» **Work order**
The required output is the line that contains "Task: Tap the Washington Blvd address line" through the last line of the data, retyped verbatim and with nothing added.
[Start of Attachment]
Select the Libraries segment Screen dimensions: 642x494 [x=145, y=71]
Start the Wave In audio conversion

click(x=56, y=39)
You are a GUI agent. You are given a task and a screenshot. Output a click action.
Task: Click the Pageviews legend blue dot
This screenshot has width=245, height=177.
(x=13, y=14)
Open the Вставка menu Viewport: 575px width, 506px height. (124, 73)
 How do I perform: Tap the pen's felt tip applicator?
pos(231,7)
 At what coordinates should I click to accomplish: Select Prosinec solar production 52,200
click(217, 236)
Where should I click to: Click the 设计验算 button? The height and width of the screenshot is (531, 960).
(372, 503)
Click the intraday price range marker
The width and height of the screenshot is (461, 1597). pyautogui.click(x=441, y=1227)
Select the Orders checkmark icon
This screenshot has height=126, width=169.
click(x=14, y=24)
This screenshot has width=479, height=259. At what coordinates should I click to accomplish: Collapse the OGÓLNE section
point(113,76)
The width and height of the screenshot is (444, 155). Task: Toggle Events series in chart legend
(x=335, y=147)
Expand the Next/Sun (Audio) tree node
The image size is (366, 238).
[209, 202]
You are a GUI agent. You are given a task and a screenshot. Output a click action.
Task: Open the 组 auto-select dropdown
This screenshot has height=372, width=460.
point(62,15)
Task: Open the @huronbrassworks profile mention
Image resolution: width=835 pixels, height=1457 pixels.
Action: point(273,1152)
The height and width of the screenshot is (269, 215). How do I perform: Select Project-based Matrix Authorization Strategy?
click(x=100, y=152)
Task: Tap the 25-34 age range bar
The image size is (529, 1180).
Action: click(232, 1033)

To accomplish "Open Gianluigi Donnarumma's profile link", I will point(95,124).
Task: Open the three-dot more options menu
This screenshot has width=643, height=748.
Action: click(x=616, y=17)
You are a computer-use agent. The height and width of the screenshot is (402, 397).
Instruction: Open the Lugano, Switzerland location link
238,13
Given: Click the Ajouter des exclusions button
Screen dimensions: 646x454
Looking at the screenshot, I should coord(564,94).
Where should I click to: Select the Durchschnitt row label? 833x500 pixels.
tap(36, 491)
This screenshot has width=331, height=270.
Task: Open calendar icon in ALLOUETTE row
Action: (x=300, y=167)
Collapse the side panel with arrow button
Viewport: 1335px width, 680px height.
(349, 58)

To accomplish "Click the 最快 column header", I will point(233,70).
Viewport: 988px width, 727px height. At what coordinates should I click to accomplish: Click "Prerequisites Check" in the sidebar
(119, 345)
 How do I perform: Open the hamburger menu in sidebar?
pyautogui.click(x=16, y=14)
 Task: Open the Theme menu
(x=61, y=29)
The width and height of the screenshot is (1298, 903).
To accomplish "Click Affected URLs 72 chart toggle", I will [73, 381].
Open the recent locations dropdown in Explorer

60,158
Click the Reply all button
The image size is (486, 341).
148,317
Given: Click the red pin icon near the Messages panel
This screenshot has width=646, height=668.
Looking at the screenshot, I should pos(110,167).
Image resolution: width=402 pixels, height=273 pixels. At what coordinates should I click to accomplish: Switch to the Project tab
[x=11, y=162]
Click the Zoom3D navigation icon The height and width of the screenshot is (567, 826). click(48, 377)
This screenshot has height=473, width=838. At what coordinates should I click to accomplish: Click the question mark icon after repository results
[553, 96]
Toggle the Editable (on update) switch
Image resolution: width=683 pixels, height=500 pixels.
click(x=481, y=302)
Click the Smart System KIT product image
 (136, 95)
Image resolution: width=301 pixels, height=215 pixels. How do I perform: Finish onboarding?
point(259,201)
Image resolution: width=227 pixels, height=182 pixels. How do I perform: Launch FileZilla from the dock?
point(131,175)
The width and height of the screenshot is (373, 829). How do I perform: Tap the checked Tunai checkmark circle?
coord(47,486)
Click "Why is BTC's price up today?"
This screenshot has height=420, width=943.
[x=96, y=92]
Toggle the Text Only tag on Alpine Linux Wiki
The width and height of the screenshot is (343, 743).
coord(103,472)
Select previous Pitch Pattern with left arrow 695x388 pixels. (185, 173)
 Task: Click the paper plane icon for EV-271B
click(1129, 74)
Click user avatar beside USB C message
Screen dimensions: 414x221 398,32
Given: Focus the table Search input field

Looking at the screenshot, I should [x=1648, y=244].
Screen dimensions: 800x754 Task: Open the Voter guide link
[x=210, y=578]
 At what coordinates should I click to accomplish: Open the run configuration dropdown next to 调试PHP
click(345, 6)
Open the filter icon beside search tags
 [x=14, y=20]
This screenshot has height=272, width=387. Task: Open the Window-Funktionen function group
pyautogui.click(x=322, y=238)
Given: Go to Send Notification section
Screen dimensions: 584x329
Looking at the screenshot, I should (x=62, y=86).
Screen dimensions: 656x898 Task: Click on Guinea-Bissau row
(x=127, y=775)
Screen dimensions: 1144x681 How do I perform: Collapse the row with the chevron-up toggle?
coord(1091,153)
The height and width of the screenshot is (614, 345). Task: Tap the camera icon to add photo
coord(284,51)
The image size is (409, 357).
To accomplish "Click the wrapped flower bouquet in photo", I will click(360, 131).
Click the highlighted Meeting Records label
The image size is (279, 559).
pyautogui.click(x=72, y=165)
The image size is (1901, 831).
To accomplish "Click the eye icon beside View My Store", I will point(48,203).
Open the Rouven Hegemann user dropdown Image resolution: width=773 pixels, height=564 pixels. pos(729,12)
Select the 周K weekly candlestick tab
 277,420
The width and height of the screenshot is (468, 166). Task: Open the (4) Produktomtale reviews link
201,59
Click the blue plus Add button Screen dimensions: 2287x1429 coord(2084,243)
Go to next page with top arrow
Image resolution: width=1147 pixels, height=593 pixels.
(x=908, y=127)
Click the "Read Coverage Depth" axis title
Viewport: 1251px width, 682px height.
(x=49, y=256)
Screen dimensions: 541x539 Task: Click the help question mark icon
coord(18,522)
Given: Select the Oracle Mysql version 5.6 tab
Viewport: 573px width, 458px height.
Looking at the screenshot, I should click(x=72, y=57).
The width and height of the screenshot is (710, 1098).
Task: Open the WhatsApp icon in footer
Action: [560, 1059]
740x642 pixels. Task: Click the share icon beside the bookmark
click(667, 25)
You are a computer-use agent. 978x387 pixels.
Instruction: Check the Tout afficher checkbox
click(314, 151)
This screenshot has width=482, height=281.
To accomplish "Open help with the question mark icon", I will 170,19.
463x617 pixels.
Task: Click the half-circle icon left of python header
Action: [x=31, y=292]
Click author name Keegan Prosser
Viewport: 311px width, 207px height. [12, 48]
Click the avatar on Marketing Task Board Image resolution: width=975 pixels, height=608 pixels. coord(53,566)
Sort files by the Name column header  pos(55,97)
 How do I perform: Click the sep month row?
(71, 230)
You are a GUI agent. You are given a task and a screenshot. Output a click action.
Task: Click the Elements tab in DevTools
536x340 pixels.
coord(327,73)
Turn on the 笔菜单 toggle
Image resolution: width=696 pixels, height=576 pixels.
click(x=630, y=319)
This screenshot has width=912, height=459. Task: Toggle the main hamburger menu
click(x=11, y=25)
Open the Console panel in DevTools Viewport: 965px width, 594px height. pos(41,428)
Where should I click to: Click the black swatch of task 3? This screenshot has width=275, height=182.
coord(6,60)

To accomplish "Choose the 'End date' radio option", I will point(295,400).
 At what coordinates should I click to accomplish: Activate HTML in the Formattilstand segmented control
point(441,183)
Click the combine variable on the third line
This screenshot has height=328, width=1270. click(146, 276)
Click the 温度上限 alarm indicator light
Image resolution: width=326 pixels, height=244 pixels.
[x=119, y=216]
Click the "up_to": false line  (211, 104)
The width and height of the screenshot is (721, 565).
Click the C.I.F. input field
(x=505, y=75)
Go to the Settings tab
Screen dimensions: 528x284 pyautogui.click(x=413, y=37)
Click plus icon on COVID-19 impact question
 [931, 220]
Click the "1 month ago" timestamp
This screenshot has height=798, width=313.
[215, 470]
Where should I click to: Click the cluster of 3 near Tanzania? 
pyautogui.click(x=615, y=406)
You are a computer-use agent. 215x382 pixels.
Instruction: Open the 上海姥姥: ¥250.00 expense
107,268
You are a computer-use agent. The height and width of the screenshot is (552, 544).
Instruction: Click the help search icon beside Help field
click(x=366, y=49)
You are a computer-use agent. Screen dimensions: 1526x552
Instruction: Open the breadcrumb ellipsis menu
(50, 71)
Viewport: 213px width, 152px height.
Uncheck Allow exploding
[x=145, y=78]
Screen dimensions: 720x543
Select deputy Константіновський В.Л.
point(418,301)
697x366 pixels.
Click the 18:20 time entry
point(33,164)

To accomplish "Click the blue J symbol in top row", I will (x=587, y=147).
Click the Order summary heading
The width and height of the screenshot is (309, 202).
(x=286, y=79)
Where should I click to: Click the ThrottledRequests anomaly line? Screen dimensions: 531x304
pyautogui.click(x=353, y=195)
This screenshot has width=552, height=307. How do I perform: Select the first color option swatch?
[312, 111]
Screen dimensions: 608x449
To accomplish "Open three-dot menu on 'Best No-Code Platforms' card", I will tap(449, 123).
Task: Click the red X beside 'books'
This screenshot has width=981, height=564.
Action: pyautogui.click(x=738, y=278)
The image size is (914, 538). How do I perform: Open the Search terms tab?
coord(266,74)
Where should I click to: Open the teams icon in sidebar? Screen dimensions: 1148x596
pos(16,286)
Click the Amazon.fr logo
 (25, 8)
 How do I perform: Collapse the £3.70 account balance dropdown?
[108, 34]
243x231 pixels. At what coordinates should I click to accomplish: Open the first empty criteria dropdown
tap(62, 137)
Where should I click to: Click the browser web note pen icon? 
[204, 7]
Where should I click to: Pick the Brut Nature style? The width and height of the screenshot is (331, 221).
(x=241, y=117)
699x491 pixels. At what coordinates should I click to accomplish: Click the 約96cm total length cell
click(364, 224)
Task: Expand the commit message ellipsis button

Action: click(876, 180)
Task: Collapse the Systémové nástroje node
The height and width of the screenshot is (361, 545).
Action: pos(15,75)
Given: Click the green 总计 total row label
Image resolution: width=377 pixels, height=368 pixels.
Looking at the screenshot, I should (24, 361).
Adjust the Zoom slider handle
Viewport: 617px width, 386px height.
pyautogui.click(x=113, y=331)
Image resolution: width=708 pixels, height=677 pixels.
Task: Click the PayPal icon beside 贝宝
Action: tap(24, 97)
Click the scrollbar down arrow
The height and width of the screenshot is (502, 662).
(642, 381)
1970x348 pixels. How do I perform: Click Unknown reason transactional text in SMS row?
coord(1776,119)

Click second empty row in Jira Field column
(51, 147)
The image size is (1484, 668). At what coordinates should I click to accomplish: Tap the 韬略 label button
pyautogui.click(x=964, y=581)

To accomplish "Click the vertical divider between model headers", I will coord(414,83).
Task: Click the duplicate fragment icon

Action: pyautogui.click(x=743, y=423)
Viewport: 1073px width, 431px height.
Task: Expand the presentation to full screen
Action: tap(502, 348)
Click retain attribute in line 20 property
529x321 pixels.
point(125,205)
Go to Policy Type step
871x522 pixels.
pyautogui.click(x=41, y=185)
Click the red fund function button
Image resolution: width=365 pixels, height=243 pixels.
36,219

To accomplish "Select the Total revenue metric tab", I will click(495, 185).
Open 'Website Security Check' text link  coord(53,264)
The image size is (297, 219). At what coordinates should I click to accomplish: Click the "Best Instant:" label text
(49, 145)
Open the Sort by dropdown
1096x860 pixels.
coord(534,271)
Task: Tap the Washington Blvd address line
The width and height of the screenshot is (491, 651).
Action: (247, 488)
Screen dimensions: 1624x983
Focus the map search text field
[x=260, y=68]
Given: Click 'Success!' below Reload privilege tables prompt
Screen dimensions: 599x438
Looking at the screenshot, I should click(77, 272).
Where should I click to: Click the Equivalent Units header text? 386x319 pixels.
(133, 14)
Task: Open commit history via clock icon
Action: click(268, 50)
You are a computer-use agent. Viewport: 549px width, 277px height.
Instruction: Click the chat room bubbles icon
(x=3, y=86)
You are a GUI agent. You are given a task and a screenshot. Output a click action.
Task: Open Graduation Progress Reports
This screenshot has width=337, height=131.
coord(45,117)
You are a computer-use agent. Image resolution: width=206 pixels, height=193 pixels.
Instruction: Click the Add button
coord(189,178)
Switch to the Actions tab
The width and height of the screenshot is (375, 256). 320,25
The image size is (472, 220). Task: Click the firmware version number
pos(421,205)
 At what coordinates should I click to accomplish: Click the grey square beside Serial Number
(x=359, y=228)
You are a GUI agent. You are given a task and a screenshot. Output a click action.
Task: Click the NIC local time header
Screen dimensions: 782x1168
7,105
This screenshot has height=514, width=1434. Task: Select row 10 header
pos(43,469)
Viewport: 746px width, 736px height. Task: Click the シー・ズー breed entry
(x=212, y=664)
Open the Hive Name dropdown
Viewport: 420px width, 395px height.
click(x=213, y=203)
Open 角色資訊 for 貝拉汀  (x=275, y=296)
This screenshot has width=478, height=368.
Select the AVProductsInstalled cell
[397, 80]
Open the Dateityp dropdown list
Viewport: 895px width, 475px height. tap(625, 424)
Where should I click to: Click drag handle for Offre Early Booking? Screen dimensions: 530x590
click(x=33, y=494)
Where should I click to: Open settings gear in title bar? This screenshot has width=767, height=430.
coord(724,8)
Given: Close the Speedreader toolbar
[End of Attachment]
» **Response**
Task: Tap the Washington Blvd address line
The width and height of the screenshot is (491, 651).
Action: (247, 488)
Screen dimensions: 1624x983
Focus the map search text field
[x=260, y=68]
Given: Click 'Success!' below Reload privilege tables prompt
Screen dimensions: 599x438
Looking at the screenshot, I should click(77, 272).
Where should I click to: Click the Equivalent Units header text? 386x319 pixels.
(133, 14)
Task: Open commit history via clock icon
Action: click(268, 50)
You are a computer-use agent. Viewport: 549px width, 277px height.
Instruction: Click the chat room bubbles icon
(x=3, y=86)
You are a GUI agent. You are given a task and a screenshot. Output a click action.
Task: Open Graduation Progress Reports
This screenshot has width=337, height=131.
coord(45,117)
You are a computer-use agent. Image resolution: width=206 pixels, height=193 pixels.
Instruction: Click the Add button
coord(189,178)
Switch to the Actions tab
The width and height of the screenshot is (375, 256). 320,25
The image size is (472, 220). Task: Click the firmware version number
pos(421,205)
 At what coordinates should I click to accomplish: Click the grey square beside Serial Number
(x=359, y=228)
You are a GUI agent. You are given a task and a screenshot. Output a click action.
Task: Click the NIC local time header
Screen dimensions: 782x1168
7,105
This screenshot has height=514, width=1434. Task: Select row 10 header
pos(43,469)
Viewport: 746px width, 736px height. Task: Click the シー・ズー breed entry
(x=212, y=664)
Open the Hive Name dropdown
Viewport: 420px width, 395px height.
click(x=213, y=203)
Open 角色資訊 for 貝拉汀  (x=275, y=296)
This screenshot has width=478, height=368.
Select the AVProductsInstalled cell
[397, 80]
Open the Dateityp dropdown list
Viewport: 895px width, 475px height. tap(625, 424)
Where should I click to: Click drag handle for Offre Early Booking? Screen dimensions: 530x590
click(x=33, y=494)
Where should I click to: Open settings gear in title bar? This screenshot has width=767, height=430.
coord(724,8)
Given: Close the Speedreader toolbar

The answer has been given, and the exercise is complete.